夏の台所。五徳に網を置き、意を決し、ガスコンロの火をつけ、換気扇をオン。網が温まってから、ナスを注意深く並べる。中~強火をキープし、そのつややかに光る漆黒の胴体を箸で辛抱強く転がす。
汗だくの調理風景
と、額に汗がにじみ始め、滝のように首へとしたたり落ちる。おや、両目にも。瞬く間に全身が汗でぐっしょりだ。気づけば網の下やコンロ脇も、ナスの汁や焦げた皮で汚れている。諸々の「後処理」を覚悟しつつ、炎の前に立ち続ける。
家中にナスの香りが広がった頃、ナスの皮は焦げ、その黒い胴がしぼむ。箸でつまんでぐにゃりとゆがめば、火を止める。すぐさまナスを平皿へ移し、やけどを覚悟で、熱々の皮をむく。家族全員分、辛抱強く、丁寧に。(氷水の中で皮を剝ぐ方法もあるが、うまみ優先の私は採用しない)
愛情を込めた仕上げ
ナスの粗熱をとり、涼しげな器に盛りつけ、冷蔵庫で冷やしておく。この間に五徳とコンロについた汚れをガシガシ、きれいに落とす。
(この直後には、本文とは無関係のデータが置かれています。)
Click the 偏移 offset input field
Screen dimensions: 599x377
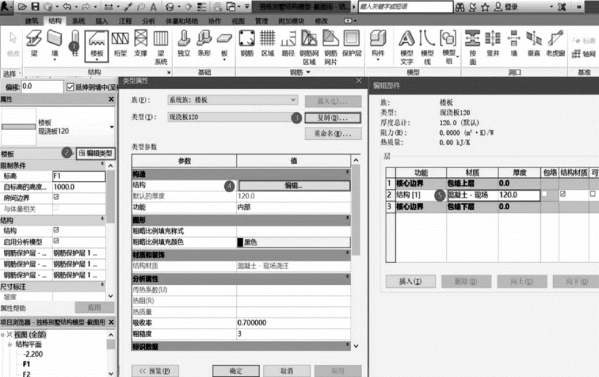pos(42,87)
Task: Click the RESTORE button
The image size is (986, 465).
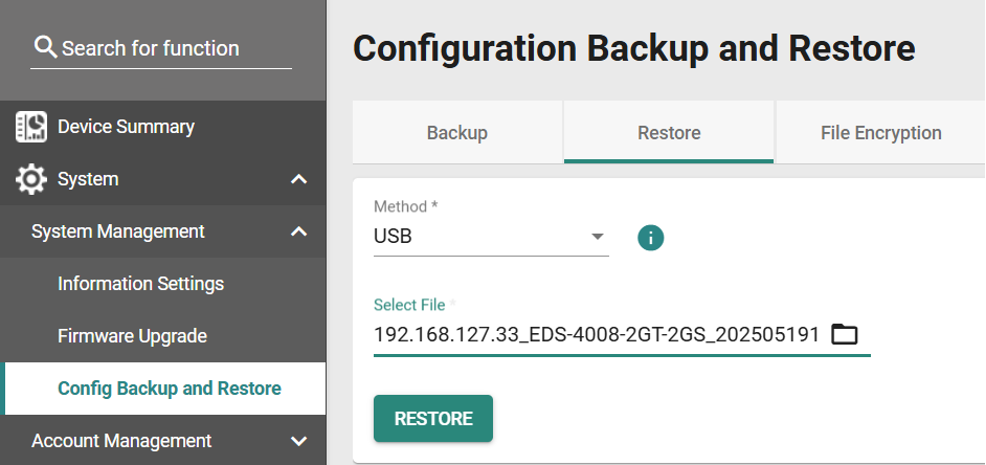Action: point(433,418)
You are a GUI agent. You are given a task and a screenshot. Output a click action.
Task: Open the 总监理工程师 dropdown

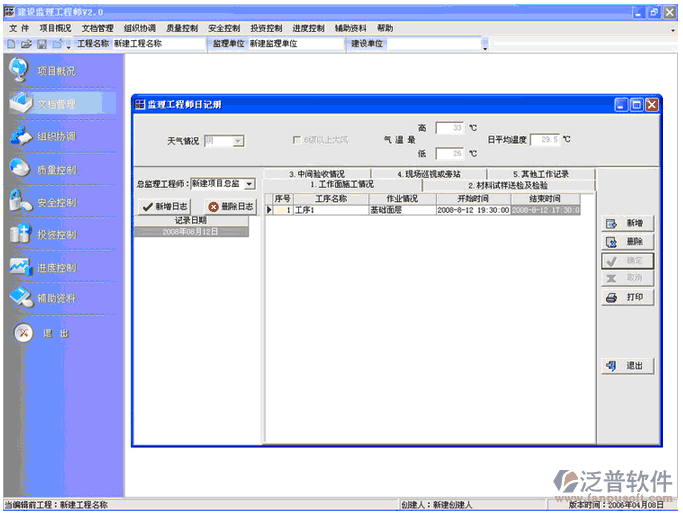click(x=249, y=184)
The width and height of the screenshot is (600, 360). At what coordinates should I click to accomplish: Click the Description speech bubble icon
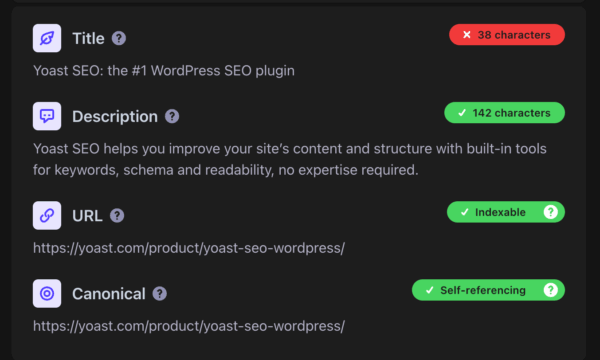pyautogui.click(x=47, y=116)
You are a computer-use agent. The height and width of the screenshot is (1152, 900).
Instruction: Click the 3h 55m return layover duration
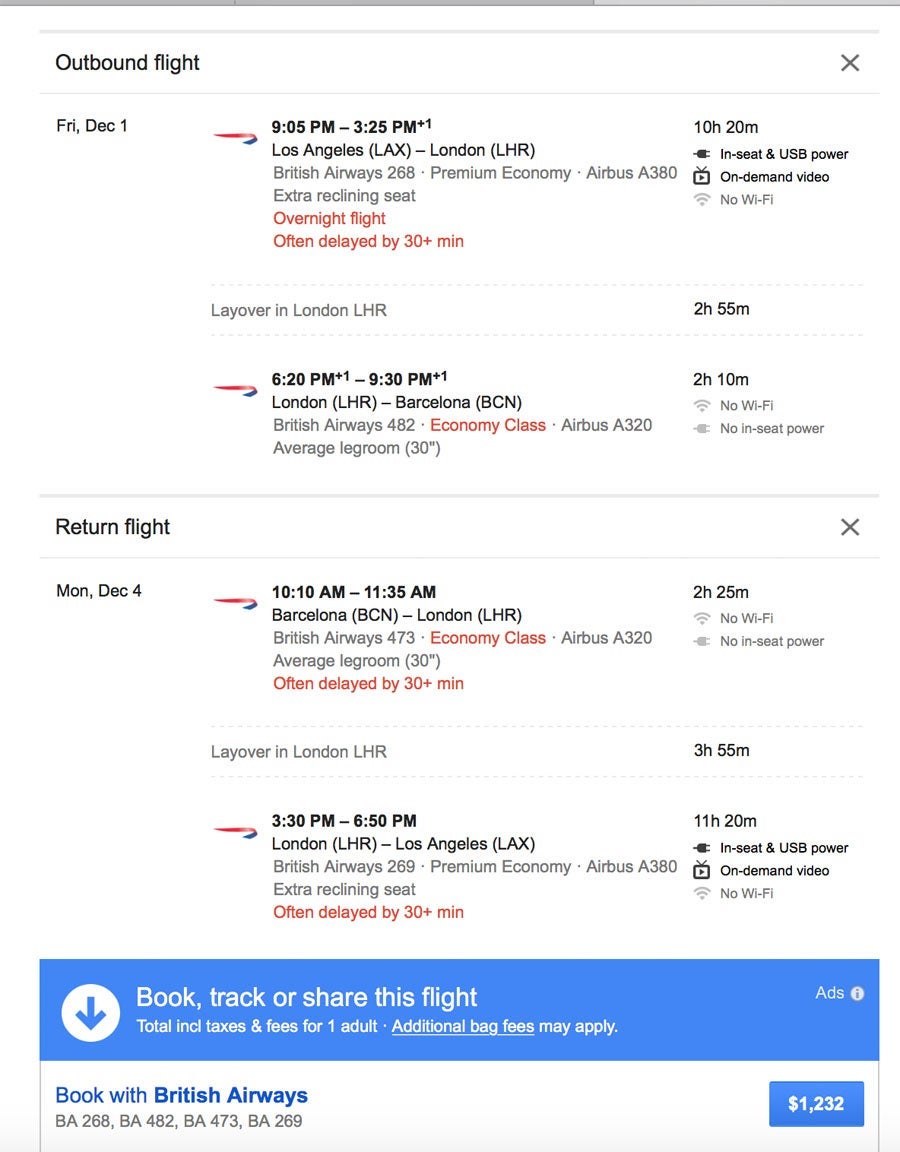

数時間後。冷蔵庫からキンキンに冷えた焼きナスを丁重に取り出す。品よく横たわるナスの腹に、すり下ろしたてのショウガを乗せ、好みの醬油をサッとかけていただく。「…っ!!焼きナス、最高!!」
『料理は愛情』。直火で焼きナスをつくるなら、まさにこの言葉が当てはまる。